> **Exercise prompt**
Find the line containing "بالاحترام (92, 1643)" in the entries below. Restate it and each line after it, word for word, up to and including the line containing "Refunds (270, 1324)".

> **Supplied material**
[Start of Attachment]
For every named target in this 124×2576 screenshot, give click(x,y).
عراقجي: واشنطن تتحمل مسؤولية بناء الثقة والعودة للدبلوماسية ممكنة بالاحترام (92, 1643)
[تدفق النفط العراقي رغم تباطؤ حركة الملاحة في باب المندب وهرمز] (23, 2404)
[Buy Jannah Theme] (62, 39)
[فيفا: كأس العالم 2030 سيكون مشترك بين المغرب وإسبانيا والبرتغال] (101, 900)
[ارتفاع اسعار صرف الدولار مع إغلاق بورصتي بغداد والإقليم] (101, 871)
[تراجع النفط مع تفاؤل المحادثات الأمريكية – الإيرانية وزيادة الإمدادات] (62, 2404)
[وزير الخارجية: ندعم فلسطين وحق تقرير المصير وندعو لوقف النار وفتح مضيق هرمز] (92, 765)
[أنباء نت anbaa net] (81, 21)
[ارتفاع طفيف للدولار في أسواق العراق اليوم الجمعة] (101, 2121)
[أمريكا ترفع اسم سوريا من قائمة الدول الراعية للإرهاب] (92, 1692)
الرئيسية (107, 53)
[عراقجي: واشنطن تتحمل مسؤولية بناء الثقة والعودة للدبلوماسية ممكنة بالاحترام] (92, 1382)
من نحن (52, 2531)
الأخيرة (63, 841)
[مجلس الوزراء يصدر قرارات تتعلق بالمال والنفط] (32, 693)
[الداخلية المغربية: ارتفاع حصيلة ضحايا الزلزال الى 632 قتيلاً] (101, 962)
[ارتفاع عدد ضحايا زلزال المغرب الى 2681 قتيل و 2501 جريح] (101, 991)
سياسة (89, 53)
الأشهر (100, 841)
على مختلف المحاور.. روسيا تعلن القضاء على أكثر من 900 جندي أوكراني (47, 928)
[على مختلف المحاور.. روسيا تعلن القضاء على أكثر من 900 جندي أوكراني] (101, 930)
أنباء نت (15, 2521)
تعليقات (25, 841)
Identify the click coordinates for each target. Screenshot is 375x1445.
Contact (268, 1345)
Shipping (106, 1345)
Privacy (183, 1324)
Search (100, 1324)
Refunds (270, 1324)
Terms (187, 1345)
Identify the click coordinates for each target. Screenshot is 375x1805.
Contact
[End of Attachment]
> **Completed exercise**
عراقجي: واشنطن تتحمل مسؤولية بناء الثقة والعودة للدبلوماسية ممكنة بالاحترام (92, 1643)
[تدفق النفط العراقي رغم تباطؤ حركة الملاحة في باب المندب وهرمز] (23, 2404)
[Buy Jannah Theme] (62, 39)
[فيفا: كأس العالم 2030 سيكون مشترك بين المغرب وإسبانيا والبرتغال] (101, 900)
[ارتفاع اسعار صرف الدولار مع إغلاق بورصتي بغداد والإقليم] (101, 871)
[تراجع النفط مع تفاؤل المحادثات الأمريكية – الإيرانية وزيادة الإمدادات] (62, 2404)
[وزير الخارجية: ندعم فلسطين وحق تقرير المصير وندعو لوقف النار وفتح مضيق هرمز] (92, 765)
[أنباء نت anbaa net] (81, 21)
[ارتفاع طفيف للدولار في أسواق العراق اليوم الجمعة] (101, 2121)
[أمريكا ترفع اسم سوريا من قائمة الدول الراعية للإرهاب] (92, 1692)
الرئيسية (107, 53)
[عراقجي: واشنطن تتحمل مسؤولية بناء الثقة والعودة للدبلوماسية ممكنة بالاحترام] (92, 1382)
من نحن (52, 2531)
الأخيرة (63, 841)
[مجلس الوزراء يصدر قرارات تتعلق بالمال والنفط] (32, 693)
[الداخلية المغربية: ارتفاع حصيلة ضحايا الزلزال الى 632 قتيلاً] (101, 962)
[ارتفاع عدد ضحايا زلزال المغرب الى 2681 قتيل و 2501 جريح] (101, 991)
سياسة (89, 53)
الأشهر (100, 841)
على مختلف المحاور.. روسيا تعلن القضاء على أكثر من 900 جندي أوكراني (47, 928)
[على مختلف المحاور.. روسيا تعلن القضاء على أكثر من 900 جندي أوكراني] (101, 930)
أنباء نت (15, 2521)
تعليقات (25, 841)
Identify the click coordinates for each target. Screenshot is 375x1445.
Contact (268, 1345)
Shipping (106, 1345)
Privacy (183, 1324)
Search (100, 1324)
Refunds (270, 1324)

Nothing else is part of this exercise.